Texto:

****************

Tudo acertado. Três passagens compradas para o dia 31 de outubro — Dia das Bruxas. Ainda bem que foi para esse dia, pois se fosse para o dia seguinte, talvez a viagem já tivesse iniciado mais estressada. Explica-se: depois do acidente que vitimou cento e muitas pessoas, os controladores de tráfego aéreo passaram a trabalhar com um número inferior de vôos, para garantir a segurança dos usuários e a sanidade mental deles.
Horário marcado, chegada ao aeroporto para o check-in. Qual não foi a surpresa ao perceber que a filha mais nova havia levado, por equívoco, a identidade da irmã do meio. Como é que embarca desse jeito? Ainda bem que o muito-gente-boa motorista do sogro estava pelas redondezas, correu em casa e trouxe a carteira de identidade correta. Ufa! Por um triz.
Tudo resolvido, aguarda-se por meia hora o embarque, iniciava-se a operação que transformaria os aeroportos do país num caos. Atenção senhores passageiros, preparar para o embarque. Vamos.
Duas horas depois, vejo, do céu, o chão da minha terra. Aquele mar de um verde intenso, lá, chamando, vemmmm, vemmmm, vemmmm. As jangadinhas ao longe, cortando o infinito. Parecia até que de um momento para o outro podia aparecer o guerreiro branco, singrando aqueles bravios verdes mares.
Aeronave no solo. Pega bagagem, saimos. Lá está ela, ansiosa, aguardante, num pé e n’outro: a mãe, feliz da vida porque a casa iria outra vez ficar cheia. Nós e todo o restante da família que, com certeza iria nos visitar. Como nos velhos tempos, casa repleta, conversas, música, risos, gargalhadas, uma emoção aqui e ali. O almoço caprichado. Maria pajeando sempre. ‘Ta bom isso, dona , quer mais um pouquinho daquilo, seu. Ô minha flor de bugari, você não quer mais uma coisinha disso?’ Casa de mãe é assim. Eterna festa para os filhos. Muito papo, café mais tarde, bolo, queijo coalho, bolachinha romana e carinho, esse por demais.

****************

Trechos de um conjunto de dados
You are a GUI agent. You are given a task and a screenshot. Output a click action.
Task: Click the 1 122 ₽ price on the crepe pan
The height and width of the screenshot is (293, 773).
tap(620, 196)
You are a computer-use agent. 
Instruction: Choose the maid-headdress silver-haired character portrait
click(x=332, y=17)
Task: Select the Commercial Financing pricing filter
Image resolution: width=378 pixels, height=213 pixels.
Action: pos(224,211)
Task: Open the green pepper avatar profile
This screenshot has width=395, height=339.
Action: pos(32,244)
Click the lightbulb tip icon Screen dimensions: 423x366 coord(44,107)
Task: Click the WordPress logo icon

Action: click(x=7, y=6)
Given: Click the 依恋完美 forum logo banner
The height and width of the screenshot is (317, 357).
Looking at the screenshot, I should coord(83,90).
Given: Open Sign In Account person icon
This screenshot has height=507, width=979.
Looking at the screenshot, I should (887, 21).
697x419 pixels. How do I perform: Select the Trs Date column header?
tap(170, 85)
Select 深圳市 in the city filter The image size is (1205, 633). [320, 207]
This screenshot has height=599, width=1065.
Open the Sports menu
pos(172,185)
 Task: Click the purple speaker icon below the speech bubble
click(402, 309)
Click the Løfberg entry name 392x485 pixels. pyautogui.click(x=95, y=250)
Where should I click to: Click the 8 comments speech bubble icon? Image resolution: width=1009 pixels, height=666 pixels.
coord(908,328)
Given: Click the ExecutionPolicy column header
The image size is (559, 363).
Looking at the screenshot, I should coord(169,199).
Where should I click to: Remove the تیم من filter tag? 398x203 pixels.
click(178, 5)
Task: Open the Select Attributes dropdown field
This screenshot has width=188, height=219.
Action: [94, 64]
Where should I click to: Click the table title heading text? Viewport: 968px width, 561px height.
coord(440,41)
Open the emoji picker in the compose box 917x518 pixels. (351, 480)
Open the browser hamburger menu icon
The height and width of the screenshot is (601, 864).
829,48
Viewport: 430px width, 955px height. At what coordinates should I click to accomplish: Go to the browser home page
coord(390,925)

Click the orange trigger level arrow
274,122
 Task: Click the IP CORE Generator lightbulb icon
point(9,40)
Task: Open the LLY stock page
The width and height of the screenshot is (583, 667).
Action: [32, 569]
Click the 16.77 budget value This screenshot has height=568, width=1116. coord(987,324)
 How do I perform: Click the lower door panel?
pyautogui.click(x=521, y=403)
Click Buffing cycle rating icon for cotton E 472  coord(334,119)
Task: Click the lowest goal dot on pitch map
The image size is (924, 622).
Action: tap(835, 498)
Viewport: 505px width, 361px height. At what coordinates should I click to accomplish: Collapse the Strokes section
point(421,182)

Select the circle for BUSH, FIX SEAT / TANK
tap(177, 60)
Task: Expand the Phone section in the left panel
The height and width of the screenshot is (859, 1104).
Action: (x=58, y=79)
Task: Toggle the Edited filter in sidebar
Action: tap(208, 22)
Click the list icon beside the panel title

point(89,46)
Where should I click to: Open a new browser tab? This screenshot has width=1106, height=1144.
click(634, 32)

****************

Tarefa 1:
Diga se cada afirmação abaixo está de acordo com o relato da viagem, respondendo sim ou não e citando literalmente as palavras do texto que decidem a questão.
(a) As passagens foram compradas para o dia 31 de outubro.
(b) A filha mais nova levou por engano a identidade da irmã mais velha.
(c) O embarque foi aguardado por duas horas.
Tarefa 2:
Responda com base no relato da viagem:
(a) Quem trouxe de casa a carteira de identidade correta?
(b) De que cor é o mar visto do céu?
(c) Quem esperava a família na saída do aeroporto?

Resposta escrita 1:
(a) Sim: "Três passagens compradas para o dia 31 de outubro".
(b) Não: "a filha mais nova havia levado, por equívoco, a identidade da irmã do meio".
(c) Não: "aguarda-se por meia hora o embarque".

Resposta escrita 2:
(a) O motorista do sogro.
(b) De um verde intenso.
(c) A mãe.